Nurdles are pre-production microplastic pellets that are used to make plastic products (they are melted into the moulds for the particular product). Nurdles typically enter the environment by escaping the boundaries of the plastic extruder or recycler factories and are washed into waterways via the nearest stormwater drain, or are lost during transport. This is an offence in every state in Australia, however it has not come to the attention of regulators and may be currently seen as difficult to enforce. However we do not accept this position.

In Australia we use some 1.5-1.7million tonnes of pellets and flake (the equivalent material when sourced from recycling) each year.

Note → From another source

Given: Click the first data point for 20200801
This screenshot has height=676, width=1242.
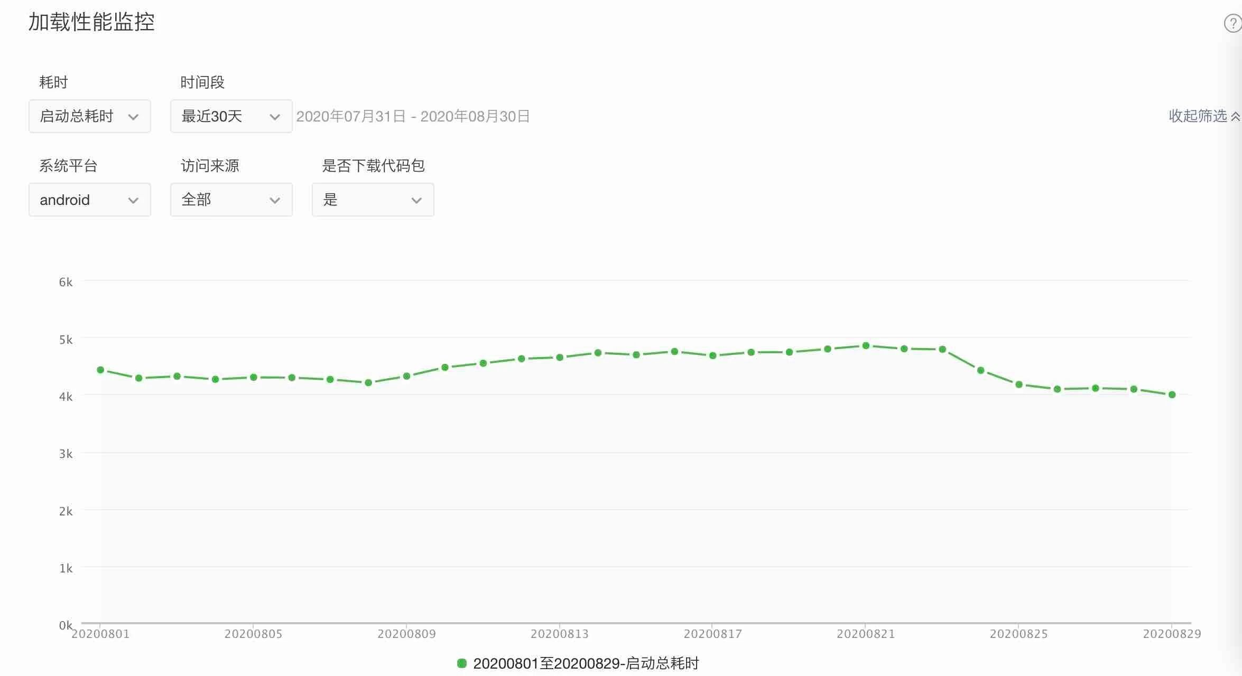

Over several years, Tangaroa Blue carried out a number of studies concerning the prevalence of nurdles along our beaches and coasts. It undertook sampling across 41 broad geographical locations including river systems in Brisbane, Sydney, Melbourne, Perth and Adelaide and found concentrations as high as 6,000 nurdles per square metre of beach. Boomerang Alliance’s sampling across hundreds of locations are showing that, on average, there are some 60,000 pieces of microplastic found along each kilometre of coastline – without question nurdles are the most common microplastic we find.

Many reasons exist to explain the abundance of pellets in the environment, including unsound practices within factories in regard to cleaning spill-over, but more important is perhaps the lack of mitigation methods that are designed to prevent such incursion to the environment from the factory floor. Factories hose their buildings and workshop floors down at night, resulting in pellets washing into drains — a documented practice at several major factories in our cities.

Filtration systems on stormwater drains are unable to capture nurdles, so once they are in gutters or drainage areas, they are easily washed into stormwater outlets, resulting in entry to the river systems. Further, when transporting the resin pellets, hopper cars and trucks are not required to have lids on containers of pellets.

Closely resembling fish eggs, nurdles are commonly ingested by sea life. There is growing concern that sea life ingesting microbeads creates significant potential for microbeads to pass them through the food chain and onto our dinner plates.

In water environments like the ocean, nurdles and other microplastics have been found to attract other oily chemicals floating about. This was first measured in 2001 by Japanese researchers who found that the plastic production pellets collected from coastal Japanese waters had accumulated toxins at concentrations up to a million times that found in the surrounding seawater.

Boomerang Alliance ally, Tangaroa Blue is the leading voice on working with the plastics industry to develop suitable mechanisms and procedures to ensure they stop polluting our waterways with nurdles. Tangaroa operate the Australian arm of the global Operation Clean Sweep Campaign.

It is already an offence in all Australian states for manufacturing facilities to be allowed to escape their control yet, to date, we have found no instance where our environmental regulators have issued a fine of penalty. Simple inspection and enforcement including mandating pollution reduction plans can do much to eliminate this threat.